Ce ne sarebbe abbastanza per dire che abbiamo voltato pagina, invece…«In una ricerca realizzata dal Censis, alla richiesta "che cosa conta realmente nella vita" oltre il 96 per cento ha indicato la famiglia in cui è nato; una quota analoga ha indicato la famiglia che si è costruito», spiega Giulio De Rita. «La famiglia conta più della libertà, della realizzazione professionale e della sessualità, tutte esperienze che rappresentano invece il rischio, il cercare nuovi orizzonti». Trasformazioni e contraddizioni. Novità e nostalgia. «Quello che sorprende è anche il ritorno delle figure genitoriali, in particolare del padre, come modelli da prendere ad esempio. Nel 1988 circa il 15 per cento degli intervistati diceva di avere il padre come proprio modello, nel 2011 è salito al 22 per cento».

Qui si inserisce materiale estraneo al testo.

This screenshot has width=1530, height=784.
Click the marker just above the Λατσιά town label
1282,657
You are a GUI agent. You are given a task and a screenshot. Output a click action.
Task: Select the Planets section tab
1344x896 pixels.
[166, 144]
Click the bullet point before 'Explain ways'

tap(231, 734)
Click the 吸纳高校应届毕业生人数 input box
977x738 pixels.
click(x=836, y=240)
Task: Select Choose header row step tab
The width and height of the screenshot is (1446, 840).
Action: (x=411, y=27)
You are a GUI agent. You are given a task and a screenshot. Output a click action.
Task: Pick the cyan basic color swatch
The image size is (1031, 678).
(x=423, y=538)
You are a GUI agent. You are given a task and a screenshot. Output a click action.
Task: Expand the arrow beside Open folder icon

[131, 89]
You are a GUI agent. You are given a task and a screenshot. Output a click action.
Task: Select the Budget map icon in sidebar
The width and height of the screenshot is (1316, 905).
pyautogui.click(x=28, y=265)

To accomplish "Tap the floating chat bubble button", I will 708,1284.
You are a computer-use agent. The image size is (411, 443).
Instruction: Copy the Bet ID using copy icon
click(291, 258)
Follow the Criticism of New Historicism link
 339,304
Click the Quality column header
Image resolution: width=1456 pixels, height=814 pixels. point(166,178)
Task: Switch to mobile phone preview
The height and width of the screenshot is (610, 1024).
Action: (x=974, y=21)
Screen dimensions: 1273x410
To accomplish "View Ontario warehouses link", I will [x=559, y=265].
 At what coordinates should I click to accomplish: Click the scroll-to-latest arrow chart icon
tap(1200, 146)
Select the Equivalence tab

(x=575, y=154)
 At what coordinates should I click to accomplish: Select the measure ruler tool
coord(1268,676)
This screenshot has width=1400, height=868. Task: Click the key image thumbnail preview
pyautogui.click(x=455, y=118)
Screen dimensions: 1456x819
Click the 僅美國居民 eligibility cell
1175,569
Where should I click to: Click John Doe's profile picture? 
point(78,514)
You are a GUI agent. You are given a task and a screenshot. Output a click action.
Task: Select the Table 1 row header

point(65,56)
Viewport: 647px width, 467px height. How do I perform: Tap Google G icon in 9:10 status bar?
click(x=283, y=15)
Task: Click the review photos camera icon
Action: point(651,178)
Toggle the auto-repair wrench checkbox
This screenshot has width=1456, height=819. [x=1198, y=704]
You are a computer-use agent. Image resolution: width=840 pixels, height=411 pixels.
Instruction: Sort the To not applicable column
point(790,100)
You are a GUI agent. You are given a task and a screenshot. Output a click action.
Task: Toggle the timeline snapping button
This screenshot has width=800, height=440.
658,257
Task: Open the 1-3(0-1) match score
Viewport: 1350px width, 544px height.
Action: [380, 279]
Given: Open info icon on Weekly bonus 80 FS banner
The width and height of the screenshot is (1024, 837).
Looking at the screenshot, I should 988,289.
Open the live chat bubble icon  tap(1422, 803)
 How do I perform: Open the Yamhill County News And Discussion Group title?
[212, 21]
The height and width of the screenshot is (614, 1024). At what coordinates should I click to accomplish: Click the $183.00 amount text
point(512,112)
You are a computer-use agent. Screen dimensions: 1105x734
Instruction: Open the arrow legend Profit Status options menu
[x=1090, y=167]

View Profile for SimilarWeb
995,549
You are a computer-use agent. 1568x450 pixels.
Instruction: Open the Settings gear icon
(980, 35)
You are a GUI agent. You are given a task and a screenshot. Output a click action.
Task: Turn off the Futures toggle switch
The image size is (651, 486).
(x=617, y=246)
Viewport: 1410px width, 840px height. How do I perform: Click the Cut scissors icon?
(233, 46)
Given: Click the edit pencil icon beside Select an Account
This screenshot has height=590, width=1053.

Non sono solo queste le sorprese. Contraddizioni arrivano anche dal fronte delle unioni libere: aumentano, ma per la maggioranza degli italiani il matrimonio rimane un'unione sacra. «Tutti i rapporti di coppia stabili hanno di per sé un senso sacrale», spiega De Rita: «Qualsiasi unione in cui ci si dichiara rispetto e fedeltà è considerato un vincolo sacro. Sembra una grossa contraddizione quella che stiamo rilevando proprio nelle ultime indagini, ma questa è la radice contadina che neanche la Chiesa sa più interpretare più. Quell'anima di cui non ci liberiamo neanche col modernismo più acceso». Sacralità dell'unione mentre diminuiscono i matrimoni religiosi; mentre le coppie coniugate con figli - il modello di famiglia tradizionale - diventa sempre più minoritario. «Quello che colpisce», interviene Linda Laura Sabbadini, dirigente dell'Istat, «è che le coppie coniugate con figli siano scese al 30 per cento. Una quota molto bassa. Anche i matrimoni religiosi sono in forte calo: in Lombardia le unioni civili hanno fatto il sorpasso. Mentre tutto questo avviene, però, assistiamo a una contaminazione continua di vecchio e nuovo, a un mix di antico e moderno che è poi il modo italiano di vivere il cambiamento».
Dietro le famiglie nuove e progressiste, dai diversi nomi e dai mille colori, si celano modelli che resistono a tutti i restyling. «In Italia abbiamo un modello di famiglia molto presente che in questi anni, per motivi economici, si è ulteriormente rafforzato», è l'opinione di Paola Di Nicola, sociologa e docente all'Università di Verona. «Così come si è intensificata l'attività di scambio e la reciproca dipendenza: i genitori vivono più a lungo e aiutano per un tempo più lungo di un tempo, ma il modello è sempre quello. Non ci sono relazioni nuove neanche nelle famiglie ricostituite. Resta, per esempio, il conflitto tra madre biologica dei figli e nuova compagna, nonostante quello che le rappresentazioni da spot vorrebbero farci credere. La famiglia resiste, e proprio nel momento della fine del modello tradizionale rimane un importante progetto di vita». Il più importante, forse, per gli italiani.